The task
The required result is an exact copy of the material from the line with "Open the Settings" through its final line, both ends included.

Extracted entries
------------------------------------------------------------
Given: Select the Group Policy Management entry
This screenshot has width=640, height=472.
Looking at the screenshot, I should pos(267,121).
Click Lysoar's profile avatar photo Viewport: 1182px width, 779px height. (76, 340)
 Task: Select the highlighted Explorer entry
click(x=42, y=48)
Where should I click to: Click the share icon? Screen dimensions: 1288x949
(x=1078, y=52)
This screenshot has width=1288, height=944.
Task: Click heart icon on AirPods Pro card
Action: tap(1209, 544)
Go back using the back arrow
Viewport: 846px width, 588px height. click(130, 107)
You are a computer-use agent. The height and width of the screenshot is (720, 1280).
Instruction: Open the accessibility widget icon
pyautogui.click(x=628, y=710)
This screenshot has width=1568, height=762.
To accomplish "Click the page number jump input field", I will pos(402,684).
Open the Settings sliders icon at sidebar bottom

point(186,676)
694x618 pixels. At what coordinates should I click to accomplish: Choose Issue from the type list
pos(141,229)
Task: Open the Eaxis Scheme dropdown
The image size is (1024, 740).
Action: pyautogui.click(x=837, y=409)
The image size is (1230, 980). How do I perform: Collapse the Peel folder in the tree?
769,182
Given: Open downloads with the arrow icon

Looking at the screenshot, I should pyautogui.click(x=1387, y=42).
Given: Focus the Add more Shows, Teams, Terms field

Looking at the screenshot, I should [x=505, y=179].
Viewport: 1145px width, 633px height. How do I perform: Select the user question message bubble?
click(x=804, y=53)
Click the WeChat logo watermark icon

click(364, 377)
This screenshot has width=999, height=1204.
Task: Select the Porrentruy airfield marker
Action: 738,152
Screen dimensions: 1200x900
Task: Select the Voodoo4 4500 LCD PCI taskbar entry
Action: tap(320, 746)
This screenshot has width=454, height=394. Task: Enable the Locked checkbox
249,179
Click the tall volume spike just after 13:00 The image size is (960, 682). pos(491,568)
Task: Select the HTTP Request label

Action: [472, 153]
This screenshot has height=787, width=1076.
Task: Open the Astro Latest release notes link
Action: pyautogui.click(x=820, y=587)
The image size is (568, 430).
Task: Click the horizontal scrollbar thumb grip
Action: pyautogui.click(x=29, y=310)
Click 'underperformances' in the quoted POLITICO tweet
------------------------------------------------------------
Answer
Open the Settings sliders icon at sidebar bottom

point(186,676)
694x618 pixels. At what coordinates should I click to accomplish: Choose Issue from the type list
pos(141,229)
Task: Open the Eaxis Scheme dropdown
The image size is (1024, 740).
Action: pyautogui.click(x=837, y=409)
The image size is (1230, 980). How do I perform: Collapse the Peel folder in the tree?
769,182
Given: Open downloads with the arrow icon

Looking at the screenshot, I should pyautogui.click(x=1387, y=42).
Given: Focus the Add more Shows, Teams, Terms field

Looking at the screenshot, I should [x=505, y=179].
Viewport: 1145px width, 633px height. How do I perform: Select the user question message bubble?
click(x=804, y=53)
Click the WeChat logo watermark icon

click(364, 377)
This screenshot has width=999, height=1204.
Task: Select the Porrentruy airfield marker
Action: 738,152
Screen dimensions: 1200x900
Task: Select the Voodoo4 4500 LCD PCI taskbar entry
Action: tap(320, 746)
This screenshot has width=454, height=394. Task: Enable the Locked checkbox
249,179
Click the tall volume spike just after 13:00 The image size is (960, 682). pos(491,568)
Task: Select the HTTP Request label

Action: [472, 153]
This screenshot has height=787, width=1076.
Task: Open the Astro Latest release notes link
Action: pyautogui.click(x=820, y=587)
The image size is (568, 430).
Task: Click the horizontal scrollbar thumb grip
Action: pyautogui.click(x=29, y=310)
Click 'underperformances' in the quoted POLITICO tweet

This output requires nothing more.